Implementing Bayesian Optimization

As mentioned in the previous sections, we first need a Gaussian Process as a surrogate model. We can either write it from scratch or just use some open-sourced library to do this. Here, I have used sci-kit learn to create a regressor

# Create the Model
    m52 = sklearn.gaussian_process.kernelsConstantKernel(1.0) * Matern( length_scale=2.0, 
                                        nu=1.5
                                    )
    model = sklearn.gaussian_process.GaussianProcessRegressor(
                                        kernel=m52, 
                                        alpha=1e-10, 
                                        n_restarts_optimizer=100
                                    )

Once th Gaussian process is established, we now need to write the acquisition function. I have used the Expected Improvements acquisition function. The core idea can be re-written as proposed by Mockus

\[EI(x) = \begin{cases} \big( \mu_t(x) - y_{max} - \epsilon \big ) \Phi(Z) + \sigma_t (x) \phi(Z) &\sigma_t(x) > 0 \\ 0 & \sigma_t(x) > 0 \end{cases}\]

Where

\[Z = \frac{\mu_t(x) - y_{max} - \epsilon}{\sigma_t(x) }\]
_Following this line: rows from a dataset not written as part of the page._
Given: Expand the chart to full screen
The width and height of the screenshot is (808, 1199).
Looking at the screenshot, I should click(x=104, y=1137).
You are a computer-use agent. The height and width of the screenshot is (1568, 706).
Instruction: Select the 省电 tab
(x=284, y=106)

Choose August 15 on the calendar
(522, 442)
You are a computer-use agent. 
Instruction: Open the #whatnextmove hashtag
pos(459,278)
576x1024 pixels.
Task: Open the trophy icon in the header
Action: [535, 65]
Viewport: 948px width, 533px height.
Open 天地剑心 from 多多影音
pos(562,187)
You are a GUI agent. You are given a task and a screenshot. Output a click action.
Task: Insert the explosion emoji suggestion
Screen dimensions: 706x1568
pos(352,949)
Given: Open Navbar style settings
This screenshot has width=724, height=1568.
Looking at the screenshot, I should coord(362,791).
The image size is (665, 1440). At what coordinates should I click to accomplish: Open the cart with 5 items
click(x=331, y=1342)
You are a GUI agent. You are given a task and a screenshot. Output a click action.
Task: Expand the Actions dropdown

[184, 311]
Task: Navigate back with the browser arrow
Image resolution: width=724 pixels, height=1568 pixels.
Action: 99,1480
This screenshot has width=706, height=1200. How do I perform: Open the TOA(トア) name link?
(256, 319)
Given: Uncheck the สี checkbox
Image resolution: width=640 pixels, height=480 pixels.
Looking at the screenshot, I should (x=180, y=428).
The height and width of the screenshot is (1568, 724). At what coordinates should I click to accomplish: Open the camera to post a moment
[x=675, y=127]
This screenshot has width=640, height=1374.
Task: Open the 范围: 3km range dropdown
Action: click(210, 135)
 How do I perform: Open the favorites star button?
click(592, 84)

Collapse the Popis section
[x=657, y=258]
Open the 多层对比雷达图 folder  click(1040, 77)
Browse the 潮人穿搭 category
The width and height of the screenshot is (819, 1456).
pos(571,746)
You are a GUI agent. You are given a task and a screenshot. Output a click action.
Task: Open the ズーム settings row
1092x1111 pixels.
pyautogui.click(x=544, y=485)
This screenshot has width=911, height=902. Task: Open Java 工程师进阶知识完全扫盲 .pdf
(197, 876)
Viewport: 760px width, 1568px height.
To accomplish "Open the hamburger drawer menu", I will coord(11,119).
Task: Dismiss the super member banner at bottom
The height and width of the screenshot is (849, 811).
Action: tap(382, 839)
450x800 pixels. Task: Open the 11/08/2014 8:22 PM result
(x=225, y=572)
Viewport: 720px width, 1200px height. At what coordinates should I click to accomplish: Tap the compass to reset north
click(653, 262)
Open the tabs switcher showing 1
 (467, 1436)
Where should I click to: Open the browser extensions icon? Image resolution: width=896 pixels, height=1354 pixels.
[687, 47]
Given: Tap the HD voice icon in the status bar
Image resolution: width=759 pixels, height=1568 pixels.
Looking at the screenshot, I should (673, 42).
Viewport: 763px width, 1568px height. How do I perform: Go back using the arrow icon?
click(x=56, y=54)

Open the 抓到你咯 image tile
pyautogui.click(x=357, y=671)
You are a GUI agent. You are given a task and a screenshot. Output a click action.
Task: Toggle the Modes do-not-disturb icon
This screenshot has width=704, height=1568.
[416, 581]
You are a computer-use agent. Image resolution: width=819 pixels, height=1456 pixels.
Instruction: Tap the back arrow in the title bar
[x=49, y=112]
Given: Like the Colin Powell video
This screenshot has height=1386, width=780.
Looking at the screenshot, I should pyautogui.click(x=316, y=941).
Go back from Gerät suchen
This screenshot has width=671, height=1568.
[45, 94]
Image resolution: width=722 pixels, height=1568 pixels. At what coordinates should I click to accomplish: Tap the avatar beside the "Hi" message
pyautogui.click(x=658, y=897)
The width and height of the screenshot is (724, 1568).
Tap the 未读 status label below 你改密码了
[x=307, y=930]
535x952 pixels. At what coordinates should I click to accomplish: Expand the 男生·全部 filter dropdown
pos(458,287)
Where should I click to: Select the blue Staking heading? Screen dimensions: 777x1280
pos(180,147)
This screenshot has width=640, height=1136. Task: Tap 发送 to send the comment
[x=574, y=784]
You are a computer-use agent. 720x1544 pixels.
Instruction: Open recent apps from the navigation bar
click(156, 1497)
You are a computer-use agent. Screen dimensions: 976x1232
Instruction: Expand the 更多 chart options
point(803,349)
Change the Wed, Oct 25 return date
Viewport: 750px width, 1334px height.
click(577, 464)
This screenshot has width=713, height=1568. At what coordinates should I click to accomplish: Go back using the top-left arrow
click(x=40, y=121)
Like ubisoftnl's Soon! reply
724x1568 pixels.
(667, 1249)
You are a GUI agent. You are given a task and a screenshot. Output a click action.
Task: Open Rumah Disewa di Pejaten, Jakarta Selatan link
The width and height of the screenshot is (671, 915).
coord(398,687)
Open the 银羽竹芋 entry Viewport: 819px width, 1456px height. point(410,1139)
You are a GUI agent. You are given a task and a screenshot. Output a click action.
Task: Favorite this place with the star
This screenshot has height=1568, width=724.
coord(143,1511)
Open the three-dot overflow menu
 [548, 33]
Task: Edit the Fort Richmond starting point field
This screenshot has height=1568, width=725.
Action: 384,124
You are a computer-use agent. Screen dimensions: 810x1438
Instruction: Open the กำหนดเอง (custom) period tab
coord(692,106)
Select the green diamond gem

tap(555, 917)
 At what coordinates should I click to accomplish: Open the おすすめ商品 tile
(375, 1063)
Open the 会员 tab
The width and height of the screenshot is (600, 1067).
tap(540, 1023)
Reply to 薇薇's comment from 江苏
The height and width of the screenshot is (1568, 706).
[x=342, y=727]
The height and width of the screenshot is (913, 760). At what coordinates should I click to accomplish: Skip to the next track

and $\Phi$ and $\phi$ are the PDF and CDF functions. This formulation is an analytical expression that achieves the same result as our earlier formulation and we have added $\epsilon$ as an exploration parameter. This can be implemented as follows

def _acquisition(self, X, samples):
        '''
            Acquisition function using hte Expected Improvement method

            Parameters
            -----------
            X : N x 1 
                Array of parameter points observed so far

            X_samples : N x 1
                Array of Sampled points between the bounds

            Returns
            --------
            float
                Expected improvement

        '''

        # calculate the max of surrogate values from history
        mu_x_, _ = self.surrogate(X)
        max_x_ = max(mu_x_)

        # Get the mean and deviation of the samples 
        mu_sample_, std_sample_ = self.surrogate(samples)
        mu_sample_ = mu_sample_[:, 0]

        # Get the improvement
        with np.errstate(divide='warn'):
            z = (mu_sample_ - max_x_ - self.eps) / std_sample_
            EI_ = (mu_sample_ - max_x_ - self.eps) * \
                scipy.stats.norm.cdf(z) + std_sample_ * scipy.stats.norm.pdf(z)
            EI_[std_sample_ == 0.0] = 0

        return EI_

the self.surrogate() function is just predicting using the Gaussian process earlier written. Once we have our expected improvements, we need to optimize our acquisition by maximizing over these expected improvements

def optimize_acq(self, X):
        '''
            Optimization of the Acquisition function using a maximization check of the outputs

            Parameters
            -----------
            X : N x 1 
                Array of parameter points

            Returns
            --------
            float
                Next location of the sampling point based on the Maximization

        '''
            
        # Calculate Acquisition value for each sample
        EI_ = self._acquisition(X, self.X_samples_)

        # Get the index of the largest Score
        max_index_ = np.argmax(EI_)

        return self.X_samples_[max_index_, 0]

Putting it all together

Now that we have our optimization routines, we just need to combine them with our objective function into a loop and we are done. In my code, I have implemented the optimization as a class and I pass the paramters to this class. So, the main loop looks as follows:

budget = 10

train_data = KMNIST("kmnist", train=True, download=True, transform=ToTensor())
test_data = KMNIST("kmnist", train=False, download=True, transform=ToTensor())

train_dl = DataLoader(train_data, batch_size=batch_size, shuffle=True, num_workers=8 )
test_dl = DataLoader(test_data, batch_size=batch_size, num_workers=8)

# sample the domain
X = np.array([np.random.uniform(0, 1) for _ in range(init_samples)])
y = np.array([objective(lr =x, 
                        epochs=init_epochs, 
                        gpu_count=gpu_count,
                        train_dl=train_dl,
                        test_dl=test_dl
                        ) for x in X])

X = X.reshape(len(X), 1)
y = y.reshape(len(y), 1)

for i in range(budget):
		# fit the model
		B.model.fit(X, y)
		
		# Select the next point to sample
		X_next = B.optimize_acq(X, y)
		
		# Sample the point from Objective
		Y_next = objective( lr=X_next, 
		                    epochs=epochs, 
		                    gpu_count=gpu_count,
		                    model_dir= output_dir+"/models/", 
		                    iteration=i+1,
		                    train_dl= train_dl,
		                    test_dl = test_dl
		                    )
		
		print(f"LR = {X_next} \t Balanced Accuracy = {Y_next*100} %")
		
		# Plots for second iteration onwards 
		B.plot(X, y, X_next, i+1)
		
		# add the data to History
		X = np.vstack((X, [[X_next]]))
		y = np.vstack((y, [[Y_next]]))

Here, I have used a budged to 10 function evaluations in the main loop and 2 function evaluations before the first posterior estimate. An exemplary plot of what comes out at the end is shown below

The vertical axis is the Balanced Accuracy and the horizontal axis is the learning rate. As can be seen, this is the third iteration of the main loop, with 2 points sampled as an initial estimate, and the acquisition function is the highest at the region with the balance of uncertainty and value of the mean.